International Lessons

  • In the specialized literature, managers and policy-makers can find, on the one hand, several frameworks/models (Chronic Care Model, Rainbow Model, Bellagio Model, etc.) identifying the main critical factors of care integration and, on the other hand, several in depth case studies analyzing experiences of care integration. This is an important, valuable source of information for current and future experiences. However, several authors emphasize the context-dependent nature of integrated care initiatives and the lessons from experience highlight significant difficulties across Europe in moving from the pilot phases of integrated care projects that are often limited to specific geographical localities or which fail to progress effectively as the key components in building integrated care systems are overlooked.

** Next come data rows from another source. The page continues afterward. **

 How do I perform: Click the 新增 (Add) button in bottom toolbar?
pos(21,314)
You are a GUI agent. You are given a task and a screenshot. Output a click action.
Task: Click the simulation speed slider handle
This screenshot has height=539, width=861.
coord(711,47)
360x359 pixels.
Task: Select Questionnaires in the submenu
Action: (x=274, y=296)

    An important aspiration of the research consist of explaining the main causes of the observed variation in the international experiences. It is a complex task that requires building on existing knowledge and looking for pragmatic, evidence-based approaches. The work package on International Check builds on the results of the previous two phases of Project Integrate and the extant literature: (a) to develop and validate synthetic framework enabling standardized descriptions of care integration initiatives conducted in different contexts/settings; (b) to identify contextual variables, network/organizational level factors, and eventual complementarities/discrepancies between them that influence the progress of integrate care initiatives.

  • The study consist of four phases:
    1. Comprehensive literature review;
    2. Development and validation of a data collection tool;
    3. Data collection, based on the validated framework and a purposive sample of cases;
    4. Organizational raids on the case sites of Project Integrate’s first phase.

    First, the literature review aims to identify the main factors – at the macro, mess and micro level – influencing care integration development and success. This step is intended to capitalize on the current assets available in the extant literature.


    Second, the identified factors will be classified, selected and validated (with authoritative, external experts) in order to define a synthetic framework. This will take the form of a data collection tool enabling standardized, evidence-based, relevant descriptions of cases/initiatives, suitable for insightful comparisons.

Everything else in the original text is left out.